WHAT YOU NEED TO DO: Go through the lines below. Copy those with "resolution".

DATA FOR REVIEW START

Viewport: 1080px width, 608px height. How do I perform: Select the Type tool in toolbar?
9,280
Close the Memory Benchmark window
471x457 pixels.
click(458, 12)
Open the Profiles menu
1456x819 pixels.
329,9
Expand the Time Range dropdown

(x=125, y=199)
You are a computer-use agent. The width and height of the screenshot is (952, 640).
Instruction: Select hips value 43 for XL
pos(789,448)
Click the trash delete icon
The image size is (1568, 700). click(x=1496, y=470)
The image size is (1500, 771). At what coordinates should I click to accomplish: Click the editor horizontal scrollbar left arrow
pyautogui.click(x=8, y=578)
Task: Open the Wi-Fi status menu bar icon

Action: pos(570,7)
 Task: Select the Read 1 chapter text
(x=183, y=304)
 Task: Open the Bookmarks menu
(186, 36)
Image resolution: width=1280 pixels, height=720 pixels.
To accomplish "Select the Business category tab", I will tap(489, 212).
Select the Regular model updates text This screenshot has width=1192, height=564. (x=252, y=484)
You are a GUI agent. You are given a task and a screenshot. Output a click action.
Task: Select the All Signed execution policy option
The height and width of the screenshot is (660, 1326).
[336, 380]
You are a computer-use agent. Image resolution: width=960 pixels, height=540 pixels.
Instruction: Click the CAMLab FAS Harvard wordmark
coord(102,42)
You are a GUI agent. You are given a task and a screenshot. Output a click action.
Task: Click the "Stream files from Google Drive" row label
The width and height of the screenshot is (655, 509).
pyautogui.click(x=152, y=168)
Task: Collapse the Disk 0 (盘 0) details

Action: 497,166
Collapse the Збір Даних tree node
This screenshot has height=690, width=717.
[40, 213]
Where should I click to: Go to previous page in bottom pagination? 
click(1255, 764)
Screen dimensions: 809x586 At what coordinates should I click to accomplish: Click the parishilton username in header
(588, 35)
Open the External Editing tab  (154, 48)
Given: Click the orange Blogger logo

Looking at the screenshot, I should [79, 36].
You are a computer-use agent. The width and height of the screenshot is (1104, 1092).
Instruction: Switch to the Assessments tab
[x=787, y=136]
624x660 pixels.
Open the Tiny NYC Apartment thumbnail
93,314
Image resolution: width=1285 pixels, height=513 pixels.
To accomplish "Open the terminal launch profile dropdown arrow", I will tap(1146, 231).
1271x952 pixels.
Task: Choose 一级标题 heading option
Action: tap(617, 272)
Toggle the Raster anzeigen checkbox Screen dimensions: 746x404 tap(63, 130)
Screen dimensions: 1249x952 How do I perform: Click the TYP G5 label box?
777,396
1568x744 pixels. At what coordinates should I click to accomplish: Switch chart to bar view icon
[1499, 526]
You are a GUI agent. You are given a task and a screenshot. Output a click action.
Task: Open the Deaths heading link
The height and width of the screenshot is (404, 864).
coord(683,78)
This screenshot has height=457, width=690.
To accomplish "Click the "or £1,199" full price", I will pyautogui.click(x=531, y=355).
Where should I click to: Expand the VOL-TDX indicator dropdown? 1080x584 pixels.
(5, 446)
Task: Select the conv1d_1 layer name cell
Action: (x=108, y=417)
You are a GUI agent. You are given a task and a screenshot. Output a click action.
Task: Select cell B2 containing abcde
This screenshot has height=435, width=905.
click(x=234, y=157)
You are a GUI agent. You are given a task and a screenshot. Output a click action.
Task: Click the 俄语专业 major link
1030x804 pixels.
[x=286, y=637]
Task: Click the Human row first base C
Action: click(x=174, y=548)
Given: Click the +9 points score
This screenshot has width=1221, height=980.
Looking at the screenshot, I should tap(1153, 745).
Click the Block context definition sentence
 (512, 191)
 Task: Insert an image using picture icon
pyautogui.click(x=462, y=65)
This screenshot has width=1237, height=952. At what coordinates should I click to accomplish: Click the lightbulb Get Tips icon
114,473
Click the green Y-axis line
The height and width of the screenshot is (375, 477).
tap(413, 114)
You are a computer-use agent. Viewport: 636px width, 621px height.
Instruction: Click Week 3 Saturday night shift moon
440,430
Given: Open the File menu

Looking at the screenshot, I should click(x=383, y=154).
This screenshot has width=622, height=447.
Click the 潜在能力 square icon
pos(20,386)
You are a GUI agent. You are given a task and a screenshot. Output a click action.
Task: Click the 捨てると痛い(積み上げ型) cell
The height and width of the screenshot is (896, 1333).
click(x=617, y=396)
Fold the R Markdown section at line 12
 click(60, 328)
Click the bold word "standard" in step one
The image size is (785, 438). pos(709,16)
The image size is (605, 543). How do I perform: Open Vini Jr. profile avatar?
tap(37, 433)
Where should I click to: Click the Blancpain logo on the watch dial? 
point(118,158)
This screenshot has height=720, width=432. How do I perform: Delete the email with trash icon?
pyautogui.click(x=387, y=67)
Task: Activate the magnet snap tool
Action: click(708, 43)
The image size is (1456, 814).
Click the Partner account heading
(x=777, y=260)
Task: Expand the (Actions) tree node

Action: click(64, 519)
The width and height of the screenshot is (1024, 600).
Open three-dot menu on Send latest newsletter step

DATA FOR REVIEW END

RESPONSE AREA:
Image resolution: width=1280 pixels, height=720 pixels.
You are a computer-use agent. Image resolution: width=960 pixels, height=540 pixels.
Image resolution: width=1285 pixels, height=513 pixels.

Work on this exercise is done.